1) NEVER THE SINNER, stage play, by John Logan.  Premiered at Chicago’s Stormfield Theatre in 1985.  Terry McCabe directed.  Denis O’Hare as the squeamish Leopold, Brian Stillwell as the frightening Loeb.  In a revival of the play at Victory Gardens in 1995, Dennis Zacek portrayed Clarence Darrow.  The title of the play comes from a Clarence Darrow quotation.  “I can see sin in all the world.  And I may well hate that sin, but never the sinner.”  This quote is very similar to what Lawrence of Arabia’s mom said while she hit him with a belt. (see Forgiveness post.)

2) ROPE, 1929 British stage play, by Patrick Hamilton– of “Angel Street” (Gaslight) fame.  For  Broadway production, renamed ROPE’S END.  Made into an Alfred Hitchcock movie with James Stewart as a prep school professor, Farley Granger (the weak killer) and John Dall (the psycho killer).   In color but shot in 1948.

3) SWOON, British movie directed by Tom Kalin.  With Daniel Schlachet (psycho) and Craig Chester (weak one).  In b&w but shot in 1992.
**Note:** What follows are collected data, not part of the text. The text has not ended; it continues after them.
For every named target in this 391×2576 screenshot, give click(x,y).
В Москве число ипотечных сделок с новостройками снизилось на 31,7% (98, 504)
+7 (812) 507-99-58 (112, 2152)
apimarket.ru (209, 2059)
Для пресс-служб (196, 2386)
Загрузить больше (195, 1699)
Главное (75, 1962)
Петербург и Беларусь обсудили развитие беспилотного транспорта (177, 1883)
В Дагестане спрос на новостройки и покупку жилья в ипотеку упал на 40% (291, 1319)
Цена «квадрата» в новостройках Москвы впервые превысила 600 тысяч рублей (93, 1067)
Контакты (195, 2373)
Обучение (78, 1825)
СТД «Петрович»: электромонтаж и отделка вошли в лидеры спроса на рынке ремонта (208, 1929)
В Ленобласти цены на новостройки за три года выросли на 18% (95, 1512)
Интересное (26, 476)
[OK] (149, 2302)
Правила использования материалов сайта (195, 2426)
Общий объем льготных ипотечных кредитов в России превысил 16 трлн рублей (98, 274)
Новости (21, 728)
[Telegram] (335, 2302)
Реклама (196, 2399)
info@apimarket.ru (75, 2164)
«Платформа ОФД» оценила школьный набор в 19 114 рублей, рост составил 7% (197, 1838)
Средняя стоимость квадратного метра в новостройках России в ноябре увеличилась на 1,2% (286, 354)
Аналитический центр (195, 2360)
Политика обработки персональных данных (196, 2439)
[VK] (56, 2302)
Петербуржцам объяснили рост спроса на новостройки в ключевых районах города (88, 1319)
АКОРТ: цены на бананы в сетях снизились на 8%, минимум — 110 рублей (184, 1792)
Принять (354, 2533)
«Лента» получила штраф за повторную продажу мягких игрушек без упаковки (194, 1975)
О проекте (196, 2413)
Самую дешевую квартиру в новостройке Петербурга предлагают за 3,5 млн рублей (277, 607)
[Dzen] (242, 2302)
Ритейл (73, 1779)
4) COMPULSION, a 1959 movie, directed by Richard Fleischer  from a really extremely thinly veiled novel by Meyer Levin.  Dean Stockwell (weak one), Bradford Dillman (psycho), and Orson Welles as Jonathan Wilk a.k.a silky-voiced Clarence Darrow.

5) THELMA & LOUISE, a 1991 movie directed by Ridley Scott.  With Geena Davis (Thelma– weak housewife), Susan Sarandon (Louise– waitress) and Brad Pitt as a hunky pickpocket.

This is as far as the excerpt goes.